## EXERCISE PROMPT
Extract the material word for word, starting at its first line and ending at the line that contains "Action: point(500,15)", and leave out the pictures.

## SOURCE DATA
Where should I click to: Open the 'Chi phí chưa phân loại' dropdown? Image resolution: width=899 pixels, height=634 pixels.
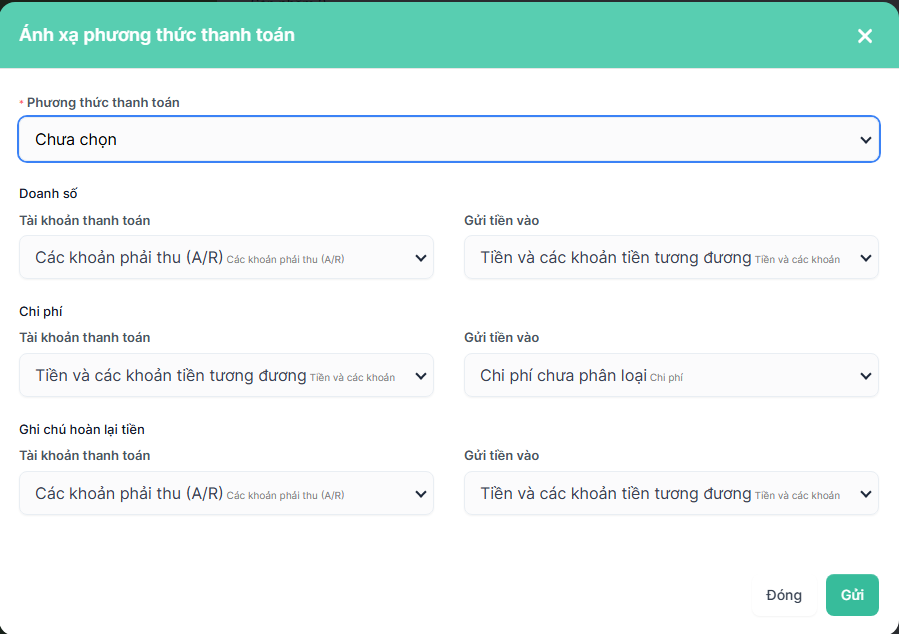point(660,375)
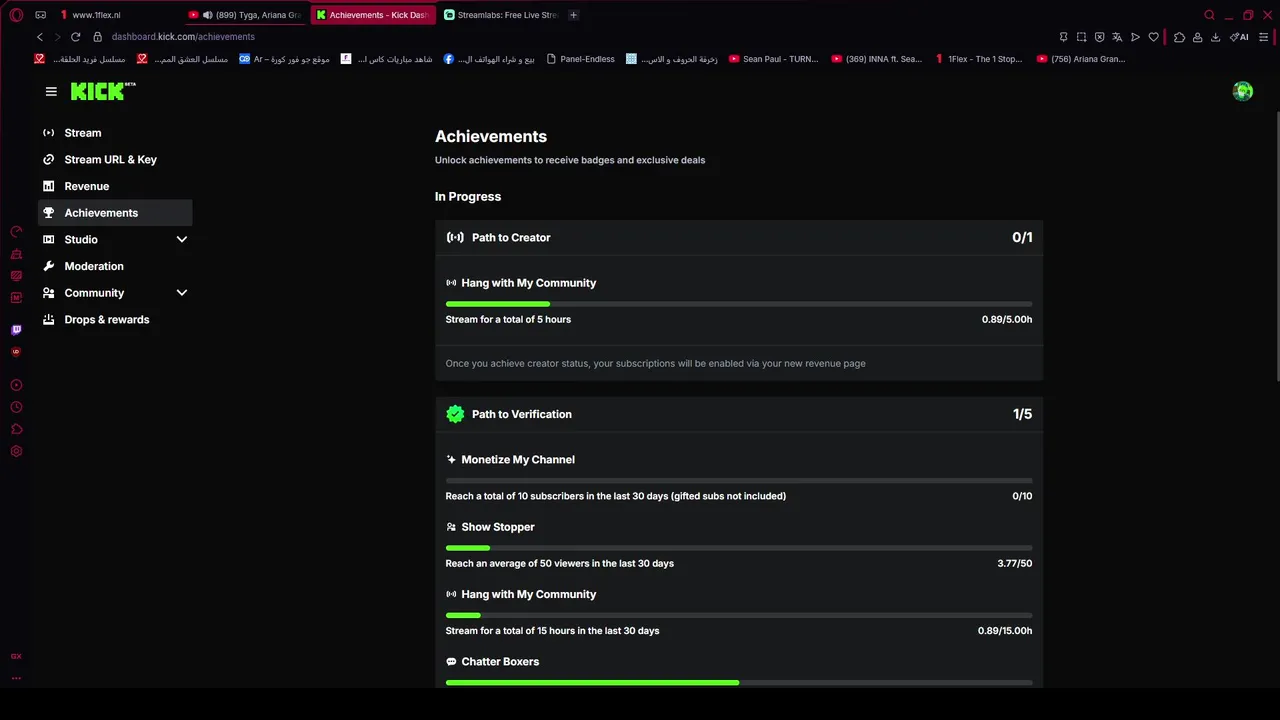The image size is (1280, 720).
Task: Switch to the Streamlabs tab
Action: point(500,15)
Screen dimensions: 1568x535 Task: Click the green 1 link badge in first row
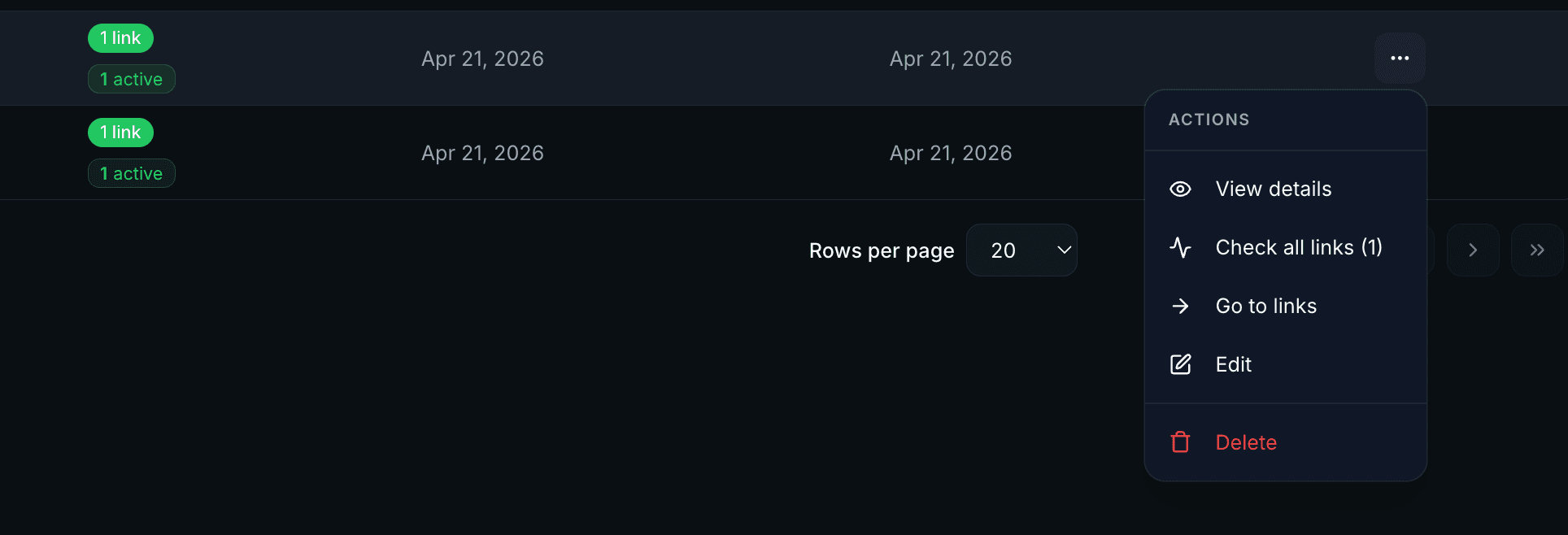pyautogui.click(x=120, y=37)
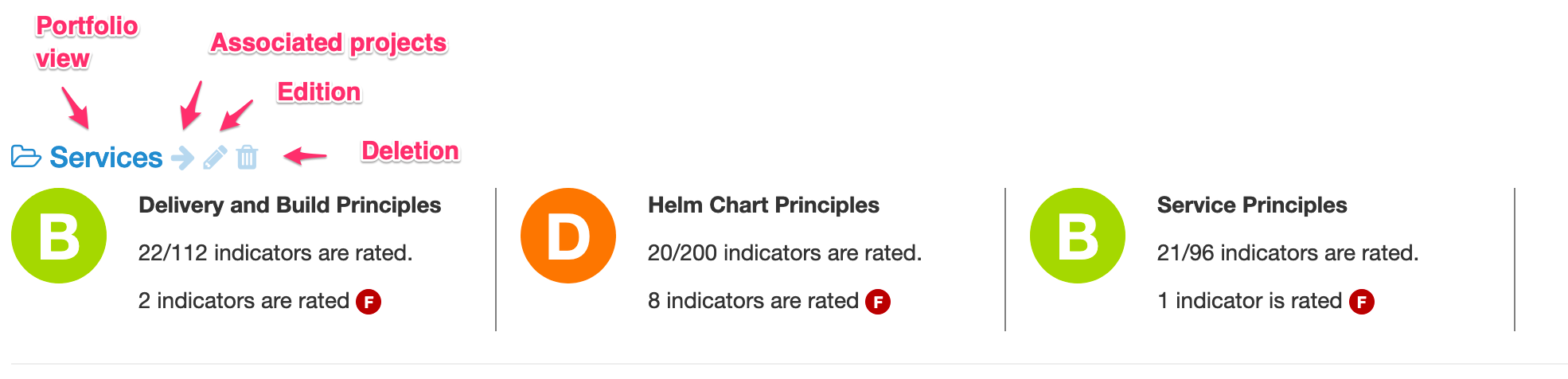This screenshot has height=379, width=1568.
Task: Click the 22/112 indicators are rated text
Action: point(275,253)
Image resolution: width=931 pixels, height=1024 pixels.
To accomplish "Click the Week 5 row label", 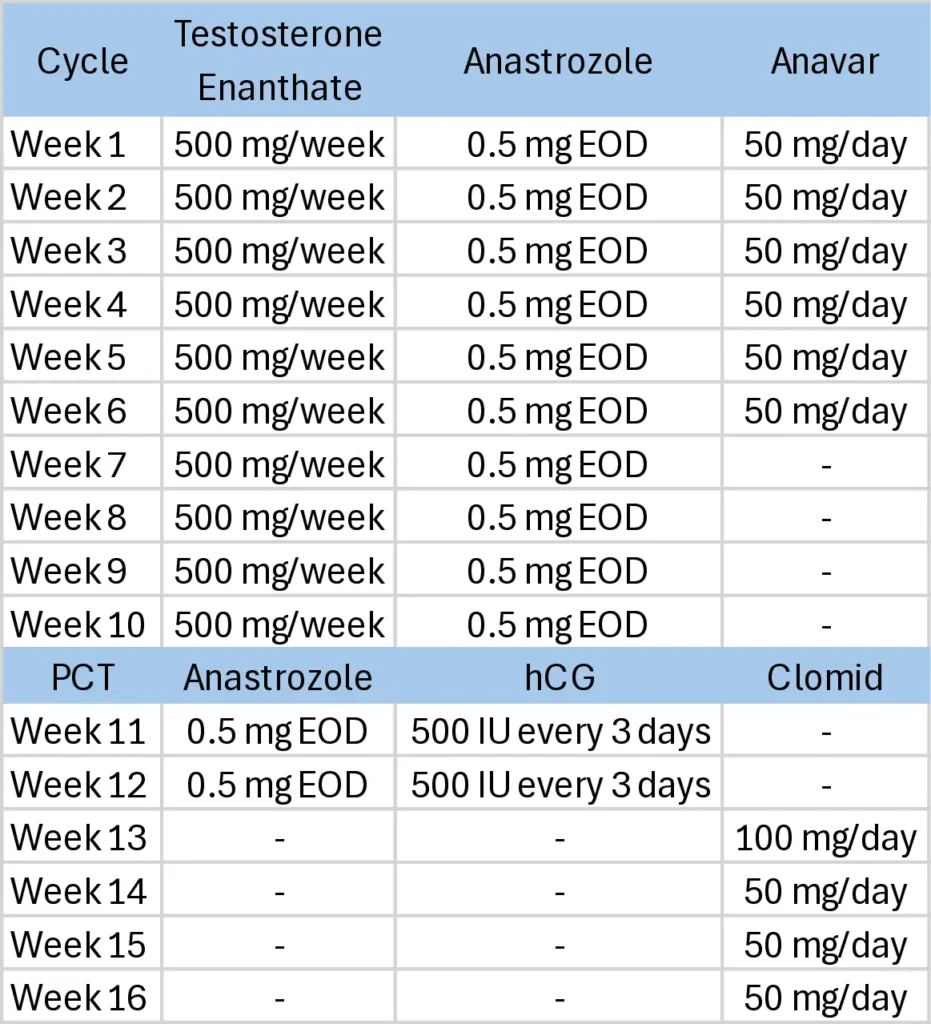I will [x=82, y=357].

## REPLY
Where should I click to: Open the 'Chi phí chưa phân loại' dropdown? Image resolution: width=899 pixels, height=634 pixels.
point(660,375)
The image size is (1280, 720).
Task: Switch to the Streamlabs tab
Action: point(500,15)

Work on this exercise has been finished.